— begin Exercise inputs —

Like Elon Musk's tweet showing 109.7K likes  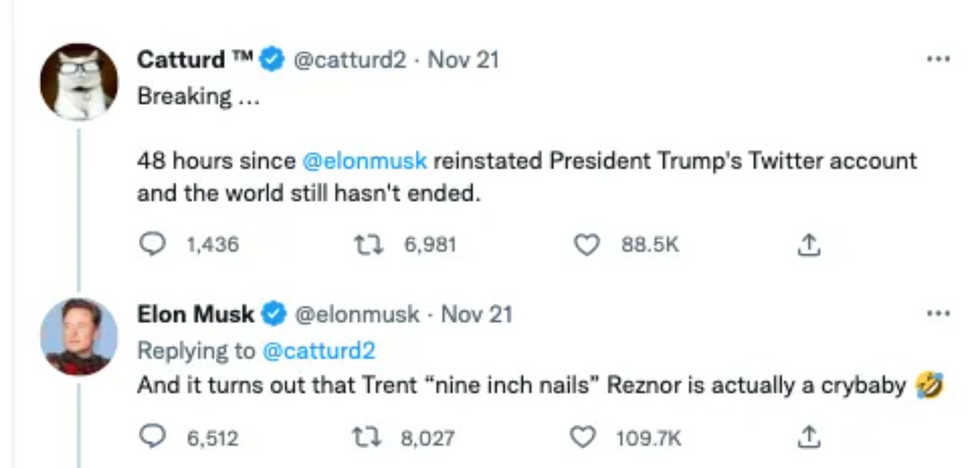[583, 437]
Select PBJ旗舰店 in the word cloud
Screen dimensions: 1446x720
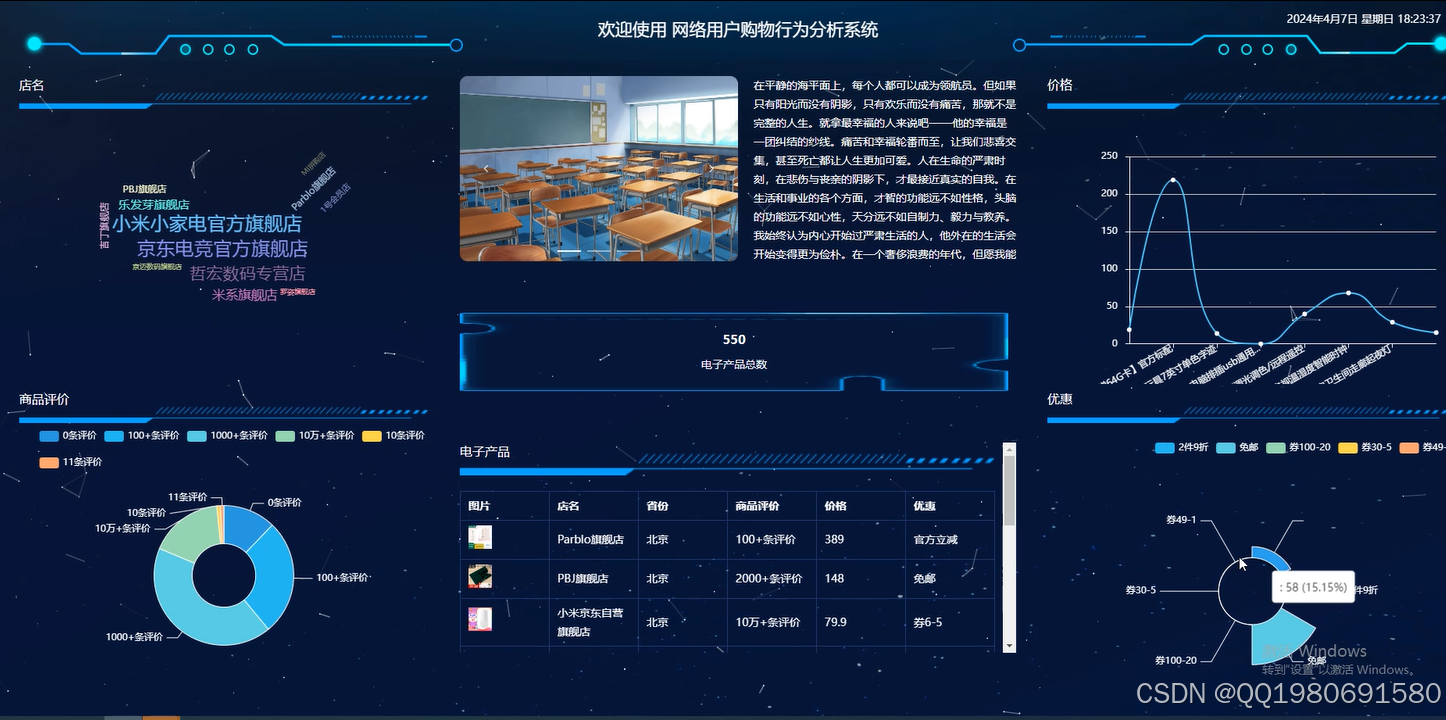[x=146, y=189]
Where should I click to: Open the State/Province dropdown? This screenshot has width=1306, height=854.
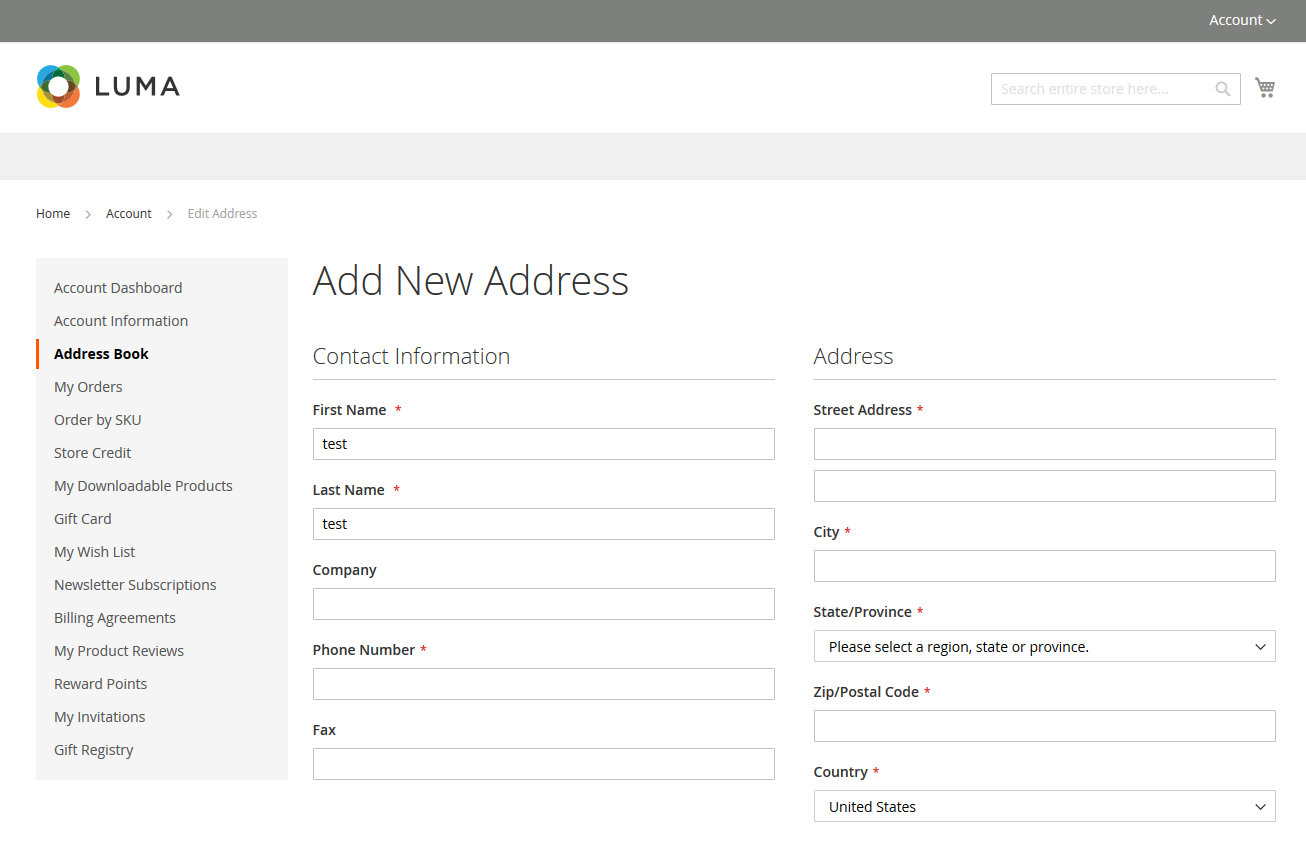1044,646
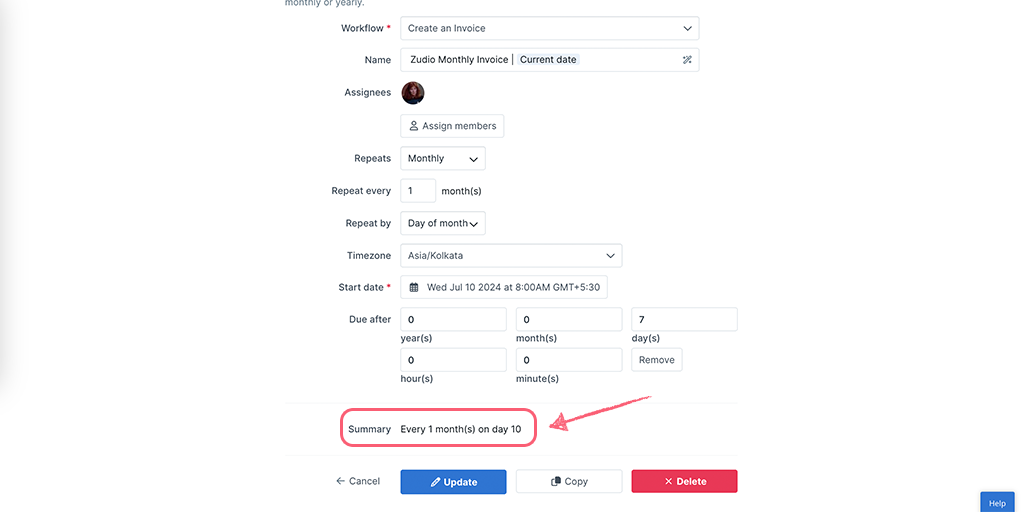The height and width of the screenshot is (512, 1024).
Task: Click the Current date variable tag
Action: click(x=548, y=59)
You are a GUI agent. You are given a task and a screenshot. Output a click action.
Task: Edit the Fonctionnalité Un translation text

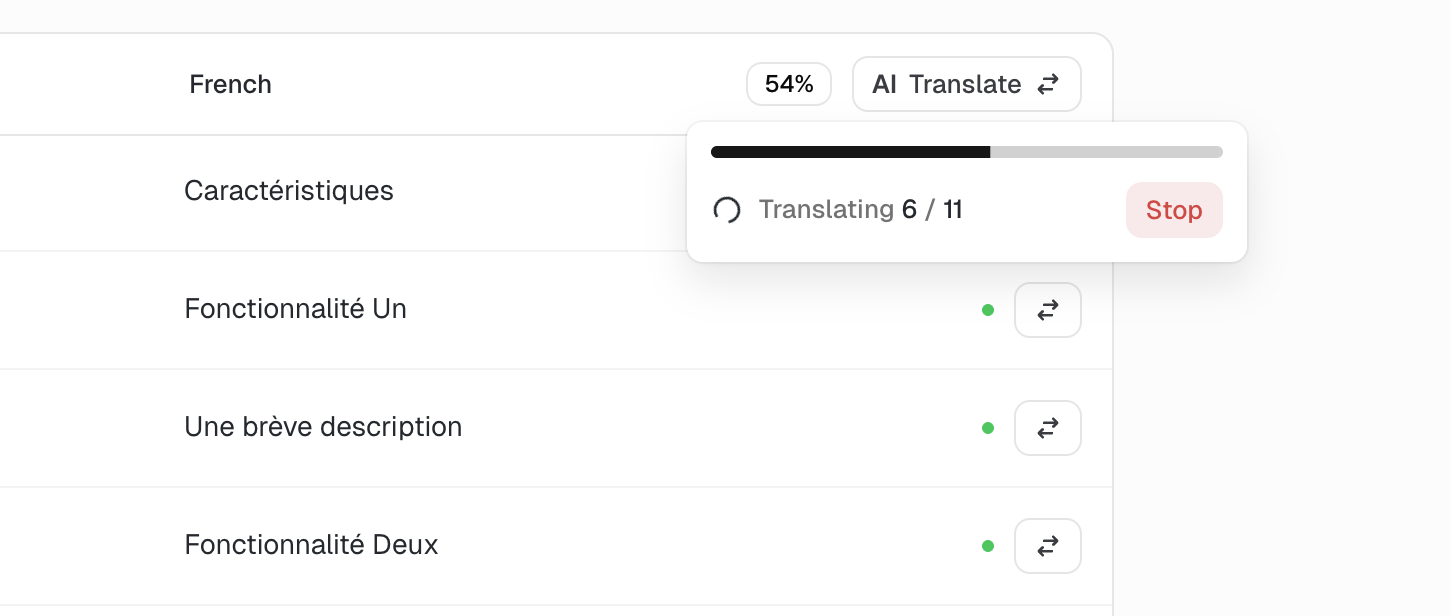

— end Exercise inputs —

Work to do: Give the records from the line containing "Where should I" through the end of the records as a Markdown table with a Row column holding the row number and a Line column holding the line, one row per line. Leave out blank lines and the pictures.

Response below:
| Row | Line |
|---|---|
| 1 | Where should I click to: Open the State/Province dropdown? This screenshot has width=1306, height=854. |
| 2 | 1044,646 |
| 3 | The height and width of the screenshot is (512, 1024). |
| 4 | Task: Click the Current date variable tag |
| 5 | Action: click(x=548, y=59) |
| 6 | You are a GUI agent. You are given a task and a screenshot. Output a click action. |
| 7 | Task: Edit the Fonctionnalité Un translation text |